The recurrence of the word θεοφιλής in the above passages, whether in reference to the Eleusinian or to other mysteries, cannot but excite attention; and we shall not I think go far astray if we take the last phrase of Theo Smyrnaeus, ‘the bliss of being god-beloved and sharing the life of gods,’ as an epitome of the somewhat vague and general promises held out to the profane as an inducement to initiation. This was the fulfilment of those ‘happier hopes’—to use another recurrent phrase—of which the initiated might only speak in guarded fashion. The exact interpretation of this phrase, as we shall have reason to believe when we consider the separate rites in detail, was the great mystic secret. But of that more anon; for the present let us suppose that the general assurances openly given concerning both the Eleusinian and other mysteries are fairly summed up in the promise ‘of being god-beloved and of sharing the life of gods.’ Such a promise appealed to those innate hopes of the whole Greek race which manifested themselves in their constant striving after close intercourse and communion with their gods; in other words, the happier hopes concerning the hereafter, which the mysteries sought to appropriate and to reserve to the initiated alone, had for their basis the natural religion of the Hellenic folk.

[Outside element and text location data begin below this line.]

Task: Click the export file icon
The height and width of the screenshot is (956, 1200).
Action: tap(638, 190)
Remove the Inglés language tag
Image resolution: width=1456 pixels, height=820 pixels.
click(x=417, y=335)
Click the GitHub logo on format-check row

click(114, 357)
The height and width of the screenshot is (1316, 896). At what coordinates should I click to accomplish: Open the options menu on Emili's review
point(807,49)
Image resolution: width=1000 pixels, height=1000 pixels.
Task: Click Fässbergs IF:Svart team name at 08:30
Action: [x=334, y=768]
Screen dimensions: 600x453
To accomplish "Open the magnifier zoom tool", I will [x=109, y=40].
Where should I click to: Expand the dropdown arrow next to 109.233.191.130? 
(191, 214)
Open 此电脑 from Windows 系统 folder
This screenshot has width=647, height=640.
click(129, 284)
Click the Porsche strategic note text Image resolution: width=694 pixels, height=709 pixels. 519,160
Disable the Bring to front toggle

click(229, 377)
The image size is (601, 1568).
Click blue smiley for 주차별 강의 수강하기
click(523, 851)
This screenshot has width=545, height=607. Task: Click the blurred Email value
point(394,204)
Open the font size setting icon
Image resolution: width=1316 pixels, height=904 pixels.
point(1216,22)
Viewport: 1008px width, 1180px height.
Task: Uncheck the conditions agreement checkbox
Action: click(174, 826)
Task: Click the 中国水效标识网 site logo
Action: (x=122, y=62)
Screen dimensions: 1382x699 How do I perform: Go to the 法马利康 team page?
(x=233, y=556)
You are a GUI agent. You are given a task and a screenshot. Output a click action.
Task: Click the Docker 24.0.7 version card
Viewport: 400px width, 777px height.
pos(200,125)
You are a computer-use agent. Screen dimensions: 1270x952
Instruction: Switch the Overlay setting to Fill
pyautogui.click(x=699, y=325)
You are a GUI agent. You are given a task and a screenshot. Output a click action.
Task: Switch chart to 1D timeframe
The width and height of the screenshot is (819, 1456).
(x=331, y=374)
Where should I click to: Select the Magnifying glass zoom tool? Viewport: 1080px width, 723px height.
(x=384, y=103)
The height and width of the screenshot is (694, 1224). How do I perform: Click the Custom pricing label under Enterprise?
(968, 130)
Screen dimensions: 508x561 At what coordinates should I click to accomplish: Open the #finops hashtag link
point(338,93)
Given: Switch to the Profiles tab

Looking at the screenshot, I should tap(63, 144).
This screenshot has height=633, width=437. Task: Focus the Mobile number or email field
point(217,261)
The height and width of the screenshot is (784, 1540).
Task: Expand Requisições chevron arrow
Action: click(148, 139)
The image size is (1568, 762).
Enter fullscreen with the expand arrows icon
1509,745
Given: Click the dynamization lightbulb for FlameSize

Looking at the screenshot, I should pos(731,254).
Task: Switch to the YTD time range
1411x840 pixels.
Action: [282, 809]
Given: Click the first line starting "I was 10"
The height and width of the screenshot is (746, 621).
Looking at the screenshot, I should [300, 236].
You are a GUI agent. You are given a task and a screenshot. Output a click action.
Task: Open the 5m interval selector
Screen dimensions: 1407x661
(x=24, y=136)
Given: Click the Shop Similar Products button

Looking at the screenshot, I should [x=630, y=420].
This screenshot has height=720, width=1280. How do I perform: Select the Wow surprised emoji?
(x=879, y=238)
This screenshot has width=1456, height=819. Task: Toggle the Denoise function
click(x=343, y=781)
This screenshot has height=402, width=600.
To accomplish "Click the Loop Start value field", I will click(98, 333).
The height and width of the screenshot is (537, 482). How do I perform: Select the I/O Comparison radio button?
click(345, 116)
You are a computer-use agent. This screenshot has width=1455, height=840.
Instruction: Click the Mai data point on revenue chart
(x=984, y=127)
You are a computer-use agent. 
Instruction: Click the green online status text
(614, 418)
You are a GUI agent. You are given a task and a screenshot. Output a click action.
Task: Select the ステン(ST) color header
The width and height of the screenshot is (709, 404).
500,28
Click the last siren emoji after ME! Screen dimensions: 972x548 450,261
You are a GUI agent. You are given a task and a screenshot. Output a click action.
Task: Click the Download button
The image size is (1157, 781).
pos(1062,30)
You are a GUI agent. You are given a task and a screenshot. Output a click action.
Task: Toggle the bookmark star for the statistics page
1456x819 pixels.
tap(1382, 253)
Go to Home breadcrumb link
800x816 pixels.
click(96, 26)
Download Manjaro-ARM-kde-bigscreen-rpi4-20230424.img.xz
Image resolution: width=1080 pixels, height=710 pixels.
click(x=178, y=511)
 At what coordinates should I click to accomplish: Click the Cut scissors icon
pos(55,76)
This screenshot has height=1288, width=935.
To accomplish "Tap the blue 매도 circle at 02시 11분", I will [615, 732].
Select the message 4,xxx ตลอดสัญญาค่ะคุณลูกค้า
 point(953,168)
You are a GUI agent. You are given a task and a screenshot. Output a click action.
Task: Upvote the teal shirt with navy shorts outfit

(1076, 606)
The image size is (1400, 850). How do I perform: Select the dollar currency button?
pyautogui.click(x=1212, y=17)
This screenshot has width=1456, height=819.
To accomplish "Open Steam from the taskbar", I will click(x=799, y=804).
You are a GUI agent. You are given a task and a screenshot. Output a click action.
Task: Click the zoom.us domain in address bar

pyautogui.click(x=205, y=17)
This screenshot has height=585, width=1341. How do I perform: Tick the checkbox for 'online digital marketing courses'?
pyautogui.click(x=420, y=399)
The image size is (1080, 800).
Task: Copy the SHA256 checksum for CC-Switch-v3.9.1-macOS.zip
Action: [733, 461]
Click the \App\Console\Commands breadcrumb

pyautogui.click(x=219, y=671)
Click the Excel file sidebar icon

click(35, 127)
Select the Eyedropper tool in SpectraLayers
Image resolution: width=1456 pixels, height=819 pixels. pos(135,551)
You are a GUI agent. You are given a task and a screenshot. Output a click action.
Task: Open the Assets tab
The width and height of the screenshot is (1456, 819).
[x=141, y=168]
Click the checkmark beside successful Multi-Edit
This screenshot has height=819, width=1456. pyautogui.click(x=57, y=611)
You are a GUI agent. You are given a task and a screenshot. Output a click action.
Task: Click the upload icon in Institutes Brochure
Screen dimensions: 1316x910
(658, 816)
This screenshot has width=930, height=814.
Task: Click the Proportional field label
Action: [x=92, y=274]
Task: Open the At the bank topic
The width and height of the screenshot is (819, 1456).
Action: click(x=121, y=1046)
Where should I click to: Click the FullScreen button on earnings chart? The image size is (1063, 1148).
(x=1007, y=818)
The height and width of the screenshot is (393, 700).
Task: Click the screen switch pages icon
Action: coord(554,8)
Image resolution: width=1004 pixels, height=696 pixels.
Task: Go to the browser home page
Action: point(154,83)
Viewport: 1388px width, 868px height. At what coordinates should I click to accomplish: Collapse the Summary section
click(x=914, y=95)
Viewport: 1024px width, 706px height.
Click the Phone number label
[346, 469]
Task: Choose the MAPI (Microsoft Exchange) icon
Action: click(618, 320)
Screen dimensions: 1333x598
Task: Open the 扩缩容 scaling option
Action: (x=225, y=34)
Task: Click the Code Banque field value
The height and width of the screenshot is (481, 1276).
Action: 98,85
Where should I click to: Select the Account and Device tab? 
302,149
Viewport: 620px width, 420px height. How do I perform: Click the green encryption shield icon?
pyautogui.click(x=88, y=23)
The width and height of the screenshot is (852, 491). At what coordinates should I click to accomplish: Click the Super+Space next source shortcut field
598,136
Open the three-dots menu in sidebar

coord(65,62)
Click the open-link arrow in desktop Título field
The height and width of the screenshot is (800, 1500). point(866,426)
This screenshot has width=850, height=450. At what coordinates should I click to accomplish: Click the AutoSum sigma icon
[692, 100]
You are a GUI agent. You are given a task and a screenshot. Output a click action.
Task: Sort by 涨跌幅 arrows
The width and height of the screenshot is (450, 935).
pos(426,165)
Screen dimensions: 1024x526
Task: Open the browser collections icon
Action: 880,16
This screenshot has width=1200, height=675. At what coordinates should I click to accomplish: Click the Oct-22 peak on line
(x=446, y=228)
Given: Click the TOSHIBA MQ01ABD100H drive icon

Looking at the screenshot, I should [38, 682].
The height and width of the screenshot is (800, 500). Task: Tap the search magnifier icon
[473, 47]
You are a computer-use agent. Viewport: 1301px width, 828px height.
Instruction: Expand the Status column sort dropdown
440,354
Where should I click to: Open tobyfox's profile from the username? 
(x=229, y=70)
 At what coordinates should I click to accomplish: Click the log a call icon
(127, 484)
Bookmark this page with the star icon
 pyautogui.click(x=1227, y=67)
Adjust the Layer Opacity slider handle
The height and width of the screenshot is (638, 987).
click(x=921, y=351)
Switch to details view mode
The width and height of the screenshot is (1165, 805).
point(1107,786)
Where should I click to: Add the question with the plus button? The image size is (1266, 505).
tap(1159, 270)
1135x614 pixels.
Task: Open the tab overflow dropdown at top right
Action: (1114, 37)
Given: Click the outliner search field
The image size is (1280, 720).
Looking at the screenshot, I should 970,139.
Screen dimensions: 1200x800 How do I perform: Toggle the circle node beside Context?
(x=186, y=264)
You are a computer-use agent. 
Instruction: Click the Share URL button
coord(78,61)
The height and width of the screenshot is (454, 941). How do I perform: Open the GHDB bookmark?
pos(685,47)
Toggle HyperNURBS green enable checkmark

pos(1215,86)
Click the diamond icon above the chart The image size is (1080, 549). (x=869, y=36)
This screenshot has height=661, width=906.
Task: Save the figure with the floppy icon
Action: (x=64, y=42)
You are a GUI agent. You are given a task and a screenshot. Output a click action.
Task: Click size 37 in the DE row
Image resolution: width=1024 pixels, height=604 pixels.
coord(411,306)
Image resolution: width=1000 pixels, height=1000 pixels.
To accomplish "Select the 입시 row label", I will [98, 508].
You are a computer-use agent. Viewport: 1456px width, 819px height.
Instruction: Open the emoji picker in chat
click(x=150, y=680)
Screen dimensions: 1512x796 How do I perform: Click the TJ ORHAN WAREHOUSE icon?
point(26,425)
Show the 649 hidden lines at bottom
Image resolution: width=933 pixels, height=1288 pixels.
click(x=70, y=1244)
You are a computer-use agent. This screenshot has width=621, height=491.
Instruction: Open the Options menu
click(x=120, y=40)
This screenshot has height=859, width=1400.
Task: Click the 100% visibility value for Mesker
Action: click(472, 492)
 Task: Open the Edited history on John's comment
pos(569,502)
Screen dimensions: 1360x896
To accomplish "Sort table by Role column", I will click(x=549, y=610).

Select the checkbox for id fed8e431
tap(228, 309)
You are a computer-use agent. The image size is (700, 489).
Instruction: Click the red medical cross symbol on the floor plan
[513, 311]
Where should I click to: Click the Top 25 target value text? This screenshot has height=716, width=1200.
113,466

To admit this is necessarily to admit the validity of Lobeck’s refutation of those critics who have sought to father on the mysteries, usually on those of Eleusis, doctrines and ideas foreign to, or even incompatible with, popular Greek religion—pantheism, the emanation of the human soul from the soul of God, the transmigration of souls, the Platonic theory of ideas, the unity of God omnipotent and omniscient[1432], and such-like religious products of different ages and different climes. For if we were to accept the view that the teaching of the mysteries was a thing apart from the ordinary trend and tenor of the popular religion, then we should be compelled to regard those general promises of future bliss (which were in truth, as we have just seen, based upon popular religion) as a fraudulent bait designed to entice men away from their old beliefs and to ensnare them in dogma and priestcraft; and if any would impute fraud, there awaits them the task of convicting Pindar, Sophocles, Aristophanes, Isocrates, and others who wrote of that which they knew, of conspiracy to deceive.